PROBLEM TO WORK ON: Give everything in the material below, from the line containing "Open My Items in bottom bar" down to the line containing "(x=257, y=1012)", both included, as a numbered list, leaving out any blank lines.

RECORDS FOR THE EXERCISE:
::::

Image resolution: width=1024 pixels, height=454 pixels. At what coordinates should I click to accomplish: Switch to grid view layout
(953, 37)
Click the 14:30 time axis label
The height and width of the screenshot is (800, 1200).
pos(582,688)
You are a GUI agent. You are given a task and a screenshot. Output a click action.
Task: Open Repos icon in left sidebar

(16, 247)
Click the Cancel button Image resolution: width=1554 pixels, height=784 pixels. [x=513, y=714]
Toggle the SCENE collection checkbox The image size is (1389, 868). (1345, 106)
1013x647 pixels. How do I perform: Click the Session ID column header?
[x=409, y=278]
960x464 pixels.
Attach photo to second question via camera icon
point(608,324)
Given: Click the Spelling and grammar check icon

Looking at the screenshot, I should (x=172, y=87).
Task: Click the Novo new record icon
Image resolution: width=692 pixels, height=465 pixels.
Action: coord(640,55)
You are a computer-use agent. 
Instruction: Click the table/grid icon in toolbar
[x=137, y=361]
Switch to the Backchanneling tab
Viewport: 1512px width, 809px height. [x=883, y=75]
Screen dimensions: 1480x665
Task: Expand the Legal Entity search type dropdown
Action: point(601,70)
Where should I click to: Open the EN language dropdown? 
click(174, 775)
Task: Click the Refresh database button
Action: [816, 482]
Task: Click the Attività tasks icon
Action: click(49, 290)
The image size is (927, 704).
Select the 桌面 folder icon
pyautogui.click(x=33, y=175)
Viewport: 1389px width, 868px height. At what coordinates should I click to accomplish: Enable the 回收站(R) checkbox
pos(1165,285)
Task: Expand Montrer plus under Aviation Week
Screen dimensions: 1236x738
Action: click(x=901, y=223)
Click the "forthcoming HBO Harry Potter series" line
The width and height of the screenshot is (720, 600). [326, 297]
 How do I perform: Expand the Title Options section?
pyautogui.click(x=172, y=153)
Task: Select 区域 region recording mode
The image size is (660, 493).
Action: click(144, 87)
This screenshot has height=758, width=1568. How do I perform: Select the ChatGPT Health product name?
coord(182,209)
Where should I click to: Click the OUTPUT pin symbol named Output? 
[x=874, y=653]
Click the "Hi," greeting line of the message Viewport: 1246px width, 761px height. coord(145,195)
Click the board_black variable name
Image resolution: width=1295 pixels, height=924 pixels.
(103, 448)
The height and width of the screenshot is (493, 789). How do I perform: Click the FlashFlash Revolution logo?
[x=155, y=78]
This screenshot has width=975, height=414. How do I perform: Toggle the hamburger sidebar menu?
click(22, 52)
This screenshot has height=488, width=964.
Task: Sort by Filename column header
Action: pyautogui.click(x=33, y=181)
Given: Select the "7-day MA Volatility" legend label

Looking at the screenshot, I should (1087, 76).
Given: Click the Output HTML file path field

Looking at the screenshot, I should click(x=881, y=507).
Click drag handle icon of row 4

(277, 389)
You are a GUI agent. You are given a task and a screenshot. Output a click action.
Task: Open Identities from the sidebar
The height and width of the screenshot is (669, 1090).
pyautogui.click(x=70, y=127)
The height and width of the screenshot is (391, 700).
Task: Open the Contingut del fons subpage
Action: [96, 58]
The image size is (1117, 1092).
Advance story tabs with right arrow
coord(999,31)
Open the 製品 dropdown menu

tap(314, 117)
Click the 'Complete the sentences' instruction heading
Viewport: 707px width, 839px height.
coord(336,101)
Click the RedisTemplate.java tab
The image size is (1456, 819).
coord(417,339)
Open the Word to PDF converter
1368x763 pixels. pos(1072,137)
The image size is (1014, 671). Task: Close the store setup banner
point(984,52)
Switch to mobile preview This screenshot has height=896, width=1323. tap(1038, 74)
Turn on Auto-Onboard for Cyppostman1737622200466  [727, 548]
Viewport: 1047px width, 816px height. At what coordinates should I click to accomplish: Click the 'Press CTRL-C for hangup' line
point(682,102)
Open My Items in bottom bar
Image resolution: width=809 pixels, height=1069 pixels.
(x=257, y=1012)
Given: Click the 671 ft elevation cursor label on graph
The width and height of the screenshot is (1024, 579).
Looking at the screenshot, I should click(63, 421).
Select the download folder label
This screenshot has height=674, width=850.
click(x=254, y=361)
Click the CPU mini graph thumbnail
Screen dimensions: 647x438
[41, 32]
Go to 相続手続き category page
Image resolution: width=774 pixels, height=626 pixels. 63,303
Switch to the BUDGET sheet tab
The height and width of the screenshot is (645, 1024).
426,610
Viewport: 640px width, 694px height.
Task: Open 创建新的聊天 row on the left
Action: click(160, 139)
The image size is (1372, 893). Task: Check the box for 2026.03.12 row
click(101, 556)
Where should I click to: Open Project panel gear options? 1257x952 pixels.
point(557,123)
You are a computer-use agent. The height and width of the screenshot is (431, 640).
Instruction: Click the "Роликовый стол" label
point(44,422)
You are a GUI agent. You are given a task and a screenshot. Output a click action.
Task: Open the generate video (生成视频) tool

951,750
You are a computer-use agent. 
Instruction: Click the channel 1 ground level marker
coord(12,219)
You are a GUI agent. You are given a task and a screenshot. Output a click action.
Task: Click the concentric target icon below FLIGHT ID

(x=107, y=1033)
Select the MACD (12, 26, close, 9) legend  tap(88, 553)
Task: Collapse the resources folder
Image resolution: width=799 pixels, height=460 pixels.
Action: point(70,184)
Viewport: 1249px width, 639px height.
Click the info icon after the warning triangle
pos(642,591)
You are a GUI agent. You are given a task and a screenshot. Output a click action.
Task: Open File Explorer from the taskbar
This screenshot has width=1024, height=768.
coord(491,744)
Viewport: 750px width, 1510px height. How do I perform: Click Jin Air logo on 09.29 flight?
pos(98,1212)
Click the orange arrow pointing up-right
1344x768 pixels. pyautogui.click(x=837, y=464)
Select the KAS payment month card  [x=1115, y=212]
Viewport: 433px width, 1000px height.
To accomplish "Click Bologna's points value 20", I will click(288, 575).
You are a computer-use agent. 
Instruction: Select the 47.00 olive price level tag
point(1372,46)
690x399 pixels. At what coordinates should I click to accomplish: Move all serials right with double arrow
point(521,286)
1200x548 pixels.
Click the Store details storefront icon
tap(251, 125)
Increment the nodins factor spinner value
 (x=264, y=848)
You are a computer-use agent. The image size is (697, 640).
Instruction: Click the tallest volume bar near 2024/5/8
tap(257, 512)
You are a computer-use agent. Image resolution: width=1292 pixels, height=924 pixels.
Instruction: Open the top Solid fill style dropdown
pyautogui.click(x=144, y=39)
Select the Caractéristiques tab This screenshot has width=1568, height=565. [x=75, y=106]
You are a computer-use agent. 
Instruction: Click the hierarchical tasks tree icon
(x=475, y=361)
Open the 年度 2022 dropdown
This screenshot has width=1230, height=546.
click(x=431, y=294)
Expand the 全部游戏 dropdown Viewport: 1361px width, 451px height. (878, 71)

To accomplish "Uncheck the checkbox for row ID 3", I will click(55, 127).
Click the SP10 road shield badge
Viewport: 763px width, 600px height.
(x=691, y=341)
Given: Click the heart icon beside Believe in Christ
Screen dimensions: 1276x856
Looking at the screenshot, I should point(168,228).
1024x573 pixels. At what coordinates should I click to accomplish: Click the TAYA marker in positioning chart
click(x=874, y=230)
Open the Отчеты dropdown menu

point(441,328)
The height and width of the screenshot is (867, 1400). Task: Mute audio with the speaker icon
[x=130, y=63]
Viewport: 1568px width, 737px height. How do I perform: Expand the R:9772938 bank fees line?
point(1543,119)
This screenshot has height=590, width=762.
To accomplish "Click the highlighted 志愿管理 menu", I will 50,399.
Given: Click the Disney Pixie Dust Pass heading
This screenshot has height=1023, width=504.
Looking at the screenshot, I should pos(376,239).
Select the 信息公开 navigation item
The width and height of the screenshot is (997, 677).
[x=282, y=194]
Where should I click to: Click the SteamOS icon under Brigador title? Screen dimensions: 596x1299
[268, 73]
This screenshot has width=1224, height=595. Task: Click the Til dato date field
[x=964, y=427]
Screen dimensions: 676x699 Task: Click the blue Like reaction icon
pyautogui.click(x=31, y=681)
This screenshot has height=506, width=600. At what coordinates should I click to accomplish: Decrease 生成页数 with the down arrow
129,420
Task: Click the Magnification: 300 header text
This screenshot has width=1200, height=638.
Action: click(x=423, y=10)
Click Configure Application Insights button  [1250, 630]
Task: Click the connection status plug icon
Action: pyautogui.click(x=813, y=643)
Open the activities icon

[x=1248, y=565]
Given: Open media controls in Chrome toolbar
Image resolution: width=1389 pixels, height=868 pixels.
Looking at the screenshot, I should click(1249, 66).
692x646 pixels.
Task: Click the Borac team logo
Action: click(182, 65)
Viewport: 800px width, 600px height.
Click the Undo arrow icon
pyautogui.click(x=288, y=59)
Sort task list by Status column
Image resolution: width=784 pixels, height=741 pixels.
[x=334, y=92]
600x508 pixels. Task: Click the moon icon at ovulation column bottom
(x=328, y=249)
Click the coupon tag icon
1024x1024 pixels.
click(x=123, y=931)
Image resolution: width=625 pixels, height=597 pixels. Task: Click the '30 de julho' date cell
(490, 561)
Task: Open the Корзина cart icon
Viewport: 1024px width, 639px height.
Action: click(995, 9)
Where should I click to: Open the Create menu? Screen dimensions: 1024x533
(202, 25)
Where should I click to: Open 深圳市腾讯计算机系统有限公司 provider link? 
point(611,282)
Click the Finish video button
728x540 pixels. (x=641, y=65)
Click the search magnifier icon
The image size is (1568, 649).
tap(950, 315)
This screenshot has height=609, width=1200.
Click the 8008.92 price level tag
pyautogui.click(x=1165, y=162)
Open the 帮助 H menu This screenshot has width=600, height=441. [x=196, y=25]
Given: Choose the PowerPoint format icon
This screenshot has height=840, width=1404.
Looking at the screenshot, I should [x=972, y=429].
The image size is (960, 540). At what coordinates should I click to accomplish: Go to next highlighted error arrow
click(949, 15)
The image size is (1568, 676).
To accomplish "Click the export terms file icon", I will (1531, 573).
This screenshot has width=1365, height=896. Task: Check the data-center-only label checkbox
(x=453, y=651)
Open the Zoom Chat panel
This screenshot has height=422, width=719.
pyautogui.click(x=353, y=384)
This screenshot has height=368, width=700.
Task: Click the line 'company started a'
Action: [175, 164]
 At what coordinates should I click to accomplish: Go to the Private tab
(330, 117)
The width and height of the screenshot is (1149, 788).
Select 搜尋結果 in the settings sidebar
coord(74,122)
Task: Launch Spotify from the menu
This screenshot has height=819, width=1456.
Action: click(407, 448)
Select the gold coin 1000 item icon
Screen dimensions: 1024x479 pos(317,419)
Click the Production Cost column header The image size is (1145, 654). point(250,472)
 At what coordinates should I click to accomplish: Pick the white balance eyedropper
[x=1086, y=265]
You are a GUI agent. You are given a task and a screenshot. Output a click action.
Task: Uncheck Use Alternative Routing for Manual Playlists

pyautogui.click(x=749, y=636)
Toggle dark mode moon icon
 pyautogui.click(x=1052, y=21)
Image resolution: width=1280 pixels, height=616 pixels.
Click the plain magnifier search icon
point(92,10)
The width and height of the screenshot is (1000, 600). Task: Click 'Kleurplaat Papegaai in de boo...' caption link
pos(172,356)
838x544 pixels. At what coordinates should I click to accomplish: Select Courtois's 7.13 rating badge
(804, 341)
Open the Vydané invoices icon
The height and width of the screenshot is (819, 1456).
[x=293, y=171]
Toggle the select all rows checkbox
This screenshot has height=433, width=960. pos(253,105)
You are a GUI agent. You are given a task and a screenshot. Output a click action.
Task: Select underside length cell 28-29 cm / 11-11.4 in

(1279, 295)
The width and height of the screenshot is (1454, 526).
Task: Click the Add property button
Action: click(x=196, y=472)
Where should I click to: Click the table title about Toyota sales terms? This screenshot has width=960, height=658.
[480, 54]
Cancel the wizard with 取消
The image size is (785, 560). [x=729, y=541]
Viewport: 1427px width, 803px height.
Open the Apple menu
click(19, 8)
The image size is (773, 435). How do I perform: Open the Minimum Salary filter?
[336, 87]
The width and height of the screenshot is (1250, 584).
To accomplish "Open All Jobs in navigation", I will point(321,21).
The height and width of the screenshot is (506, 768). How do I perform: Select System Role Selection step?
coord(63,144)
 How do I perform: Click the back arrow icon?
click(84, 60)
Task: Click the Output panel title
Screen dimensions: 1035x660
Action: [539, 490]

::::

WRITTEN SOLUTION:
1. Open My Items in bottom bar
2. Image resolution: width=809 pixels, height=1069 pixels.
3. (x=257, y=1012)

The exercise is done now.